→ Given instruction: Write out the stretch of the records from the very start through the line containing "pos(129,122)" as a numbered list, leaving out any blank lines.

→ Data lines:
--

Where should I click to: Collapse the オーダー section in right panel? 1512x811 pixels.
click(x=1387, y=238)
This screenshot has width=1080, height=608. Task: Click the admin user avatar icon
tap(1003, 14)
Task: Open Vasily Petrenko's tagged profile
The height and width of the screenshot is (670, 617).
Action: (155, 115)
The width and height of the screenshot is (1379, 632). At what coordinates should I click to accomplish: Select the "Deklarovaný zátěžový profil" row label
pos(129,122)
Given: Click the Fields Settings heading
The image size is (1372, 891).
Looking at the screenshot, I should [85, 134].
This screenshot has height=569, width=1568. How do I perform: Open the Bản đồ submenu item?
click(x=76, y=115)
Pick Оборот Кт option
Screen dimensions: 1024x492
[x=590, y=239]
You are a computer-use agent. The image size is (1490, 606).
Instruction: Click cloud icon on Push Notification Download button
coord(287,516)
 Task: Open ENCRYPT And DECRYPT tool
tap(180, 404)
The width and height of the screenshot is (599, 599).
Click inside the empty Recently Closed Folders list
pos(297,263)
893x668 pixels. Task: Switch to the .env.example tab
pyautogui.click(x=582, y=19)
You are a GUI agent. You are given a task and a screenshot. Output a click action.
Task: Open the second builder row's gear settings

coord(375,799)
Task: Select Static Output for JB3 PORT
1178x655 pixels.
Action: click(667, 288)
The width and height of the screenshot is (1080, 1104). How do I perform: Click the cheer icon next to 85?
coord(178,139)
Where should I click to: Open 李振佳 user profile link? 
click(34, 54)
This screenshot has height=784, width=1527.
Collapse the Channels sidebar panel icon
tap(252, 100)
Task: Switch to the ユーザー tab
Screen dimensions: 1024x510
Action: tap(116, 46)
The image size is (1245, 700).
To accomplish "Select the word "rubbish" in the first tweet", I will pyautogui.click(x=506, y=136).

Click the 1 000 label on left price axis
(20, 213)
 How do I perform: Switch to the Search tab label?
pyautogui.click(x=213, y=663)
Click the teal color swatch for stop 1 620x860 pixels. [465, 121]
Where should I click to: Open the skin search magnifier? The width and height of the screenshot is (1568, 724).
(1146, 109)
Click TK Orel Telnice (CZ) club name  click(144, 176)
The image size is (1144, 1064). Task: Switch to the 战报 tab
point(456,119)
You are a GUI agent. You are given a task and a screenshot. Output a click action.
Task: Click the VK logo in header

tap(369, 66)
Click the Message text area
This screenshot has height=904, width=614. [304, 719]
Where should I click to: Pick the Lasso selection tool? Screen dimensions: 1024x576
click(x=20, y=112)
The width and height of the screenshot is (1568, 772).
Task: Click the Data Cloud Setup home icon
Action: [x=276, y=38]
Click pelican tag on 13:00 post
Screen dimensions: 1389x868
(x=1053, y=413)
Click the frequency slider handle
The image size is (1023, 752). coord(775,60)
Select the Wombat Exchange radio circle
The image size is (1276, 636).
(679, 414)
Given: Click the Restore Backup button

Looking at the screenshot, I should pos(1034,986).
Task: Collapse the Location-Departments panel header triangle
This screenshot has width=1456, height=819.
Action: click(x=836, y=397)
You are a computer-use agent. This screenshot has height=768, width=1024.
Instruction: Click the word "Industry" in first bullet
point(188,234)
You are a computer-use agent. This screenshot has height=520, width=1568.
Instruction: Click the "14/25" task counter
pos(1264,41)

--

→ Answer:
1. Where should I click to: Collapse the オーダー section in right panel? 1512x811 pixels.
2. click(x=1387, y=238)
3. This screenshot has width=1080, height=608. Task: Click the admin user avatar icon
4. tap(1003, 14)
5. Task: Open Vasily Petrenko's tagged profile
6. The height and width of the screenshot is (670, 617).
7. Action: (155, 115)
8. The width and height of the screenshot is (1379, 632). At what coordinates should I click to accomplish: Select the "Deklarovaný zátěžový profil" row label
9. pos(129,122)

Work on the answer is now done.